Complete step by step solution:
In order to show the series $\dfrac{1}{3} - \dfrac{2}{5} + \dfrac{3}{7} - \dfrac{4}{9} + ... + \dfrac{{{{( - 1)}^{n - 1}}n}}{{2n + 1}} + ...$ diverges, we will use Leibnitz test for alternating series. Because the given series is an alternating series.
Now, performing the Leibnitz test as follows
First checking whether the series is increasing or decreasing:
If $\left| {{u_n}} \right| > \left| {{u_{n + 1}}} \right|$
Letting the first and second term for this test, that is $\dfrac{1}{3}\;{\text{and}}\; - \dfrac{2}{5}$
$\left| {\dfrac{1}{3}} \right| > \left| { - \dfrac{2}{5}} \right|$ it does not hold good, that means the given series is an increasing series.
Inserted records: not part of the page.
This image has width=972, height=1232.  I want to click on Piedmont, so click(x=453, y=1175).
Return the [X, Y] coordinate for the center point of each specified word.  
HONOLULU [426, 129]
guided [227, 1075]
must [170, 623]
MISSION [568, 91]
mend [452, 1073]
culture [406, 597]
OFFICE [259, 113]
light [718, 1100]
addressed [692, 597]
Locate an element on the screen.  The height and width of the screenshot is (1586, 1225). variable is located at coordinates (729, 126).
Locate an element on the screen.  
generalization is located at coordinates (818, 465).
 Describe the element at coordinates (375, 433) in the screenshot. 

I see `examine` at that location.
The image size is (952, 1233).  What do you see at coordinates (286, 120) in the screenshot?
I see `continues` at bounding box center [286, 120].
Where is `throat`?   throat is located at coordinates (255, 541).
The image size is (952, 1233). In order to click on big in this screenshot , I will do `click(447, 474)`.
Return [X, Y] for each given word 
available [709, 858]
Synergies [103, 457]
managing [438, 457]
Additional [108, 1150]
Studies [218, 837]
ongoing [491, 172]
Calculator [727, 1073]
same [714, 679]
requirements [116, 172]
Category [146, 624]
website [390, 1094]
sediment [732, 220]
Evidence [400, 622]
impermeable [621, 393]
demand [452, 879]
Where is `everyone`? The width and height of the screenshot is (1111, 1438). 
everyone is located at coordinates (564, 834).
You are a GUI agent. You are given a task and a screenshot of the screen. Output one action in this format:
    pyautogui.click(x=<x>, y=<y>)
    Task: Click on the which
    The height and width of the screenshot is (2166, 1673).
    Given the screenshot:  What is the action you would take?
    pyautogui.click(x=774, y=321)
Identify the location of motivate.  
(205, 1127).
Now, we will perform the second step:
We will check either the “nth” term of the series where limit of “n” is tends to infinity is equals to zero or not
$
   = {\lim _{n \to \infty }}\left| {{u_n}} \right| \\
   = {\lim _{n \to \infty }}\left| {\dfrac{{{{( - 1)}^{n - 1}}n}}{{2n + 1}}} \right| \\
   = {\lim _{n \to \infty }}\dfrac{n}{{2n + 1}} \\
 $
Diving the numerator and denominator with “n” to solve the limit,
$ = {\lim _{n \to \infty }}\dfrac{1}{{2 + \dfrac{1}{n}}}$
Now, putting the limit, we will get
$ = \dfrac{1}{2}$

Since Leibnitz test says if ${\lim _{n \to \infty }}\left| {{u_n}} \right| \ne 0$ then series diverges, therefore the given series diverges.

Note:
When taking the terms to compare in order to check if the series is either increasing or decreasing, make sure you are taking two consecutive terms and also put modulus on both terms when comparing them.